**ACTION ITEM:** Search the records for the string "agent". Copy each line where it occurs.
#### DATASET ####
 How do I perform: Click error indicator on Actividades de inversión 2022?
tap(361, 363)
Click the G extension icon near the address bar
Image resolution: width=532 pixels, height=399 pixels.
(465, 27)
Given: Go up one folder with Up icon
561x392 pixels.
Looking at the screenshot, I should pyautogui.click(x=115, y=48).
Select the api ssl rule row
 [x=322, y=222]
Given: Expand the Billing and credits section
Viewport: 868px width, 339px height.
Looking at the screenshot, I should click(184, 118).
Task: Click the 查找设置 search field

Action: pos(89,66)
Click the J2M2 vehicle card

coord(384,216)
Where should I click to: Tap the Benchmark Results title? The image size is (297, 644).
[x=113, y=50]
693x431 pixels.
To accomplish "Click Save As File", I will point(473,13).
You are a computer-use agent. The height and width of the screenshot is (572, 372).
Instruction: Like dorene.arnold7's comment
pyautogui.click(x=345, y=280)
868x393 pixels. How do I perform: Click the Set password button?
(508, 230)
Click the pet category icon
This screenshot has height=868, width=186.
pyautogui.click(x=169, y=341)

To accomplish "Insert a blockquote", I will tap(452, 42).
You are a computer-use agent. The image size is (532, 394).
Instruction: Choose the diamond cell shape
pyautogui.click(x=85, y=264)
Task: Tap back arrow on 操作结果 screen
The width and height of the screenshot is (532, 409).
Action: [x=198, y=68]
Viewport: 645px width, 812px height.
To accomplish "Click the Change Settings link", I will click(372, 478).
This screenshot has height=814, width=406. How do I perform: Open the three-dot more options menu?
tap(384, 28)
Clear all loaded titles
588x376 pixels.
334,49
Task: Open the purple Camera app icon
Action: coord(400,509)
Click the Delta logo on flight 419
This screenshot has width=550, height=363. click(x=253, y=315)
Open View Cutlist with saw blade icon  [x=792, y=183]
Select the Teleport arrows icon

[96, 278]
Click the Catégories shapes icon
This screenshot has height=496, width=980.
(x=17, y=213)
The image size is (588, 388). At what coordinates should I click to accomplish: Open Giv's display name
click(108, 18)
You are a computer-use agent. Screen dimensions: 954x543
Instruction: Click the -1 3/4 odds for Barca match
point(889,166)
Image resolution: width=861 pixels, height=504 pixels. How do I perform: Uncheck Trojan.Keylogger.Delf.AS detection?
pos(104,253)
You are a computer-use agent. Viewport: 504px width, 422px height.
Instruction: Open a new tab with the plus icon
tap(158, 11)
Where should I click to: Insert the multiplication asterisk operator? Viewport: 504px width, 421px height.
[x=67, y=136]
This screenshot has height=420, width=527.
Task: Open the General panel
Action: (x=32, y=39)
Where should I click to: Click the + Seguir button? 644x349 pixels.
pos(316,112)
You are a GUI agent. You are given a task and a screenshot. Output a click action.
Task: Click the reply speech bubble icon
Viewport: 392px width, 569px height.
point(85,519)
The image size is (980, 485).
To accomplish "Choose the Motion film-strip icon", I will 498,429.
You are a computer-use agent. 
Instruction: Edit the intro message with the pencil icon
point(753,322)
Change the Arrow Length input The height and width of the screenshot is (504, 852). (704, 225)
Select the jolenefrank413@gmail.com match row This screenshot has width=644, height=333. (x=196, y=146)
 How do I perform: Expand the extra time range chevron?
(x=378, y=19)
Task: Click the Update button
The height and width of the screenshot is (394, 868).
####
**EXERCISE ANSWER:**
You are a computer-use agent. The height and width of the screenshot is (572, 372).
You are a computer-use agent. The image size is (532, 394).
You are a computer-use agent. Screen dimensions: 954x543
You are a computer-use agent. Viewport: 504px width, 422px height.
You are a GUI agent. You are given a task and a screenshot. Output a click action.
You are a computer-use agent. 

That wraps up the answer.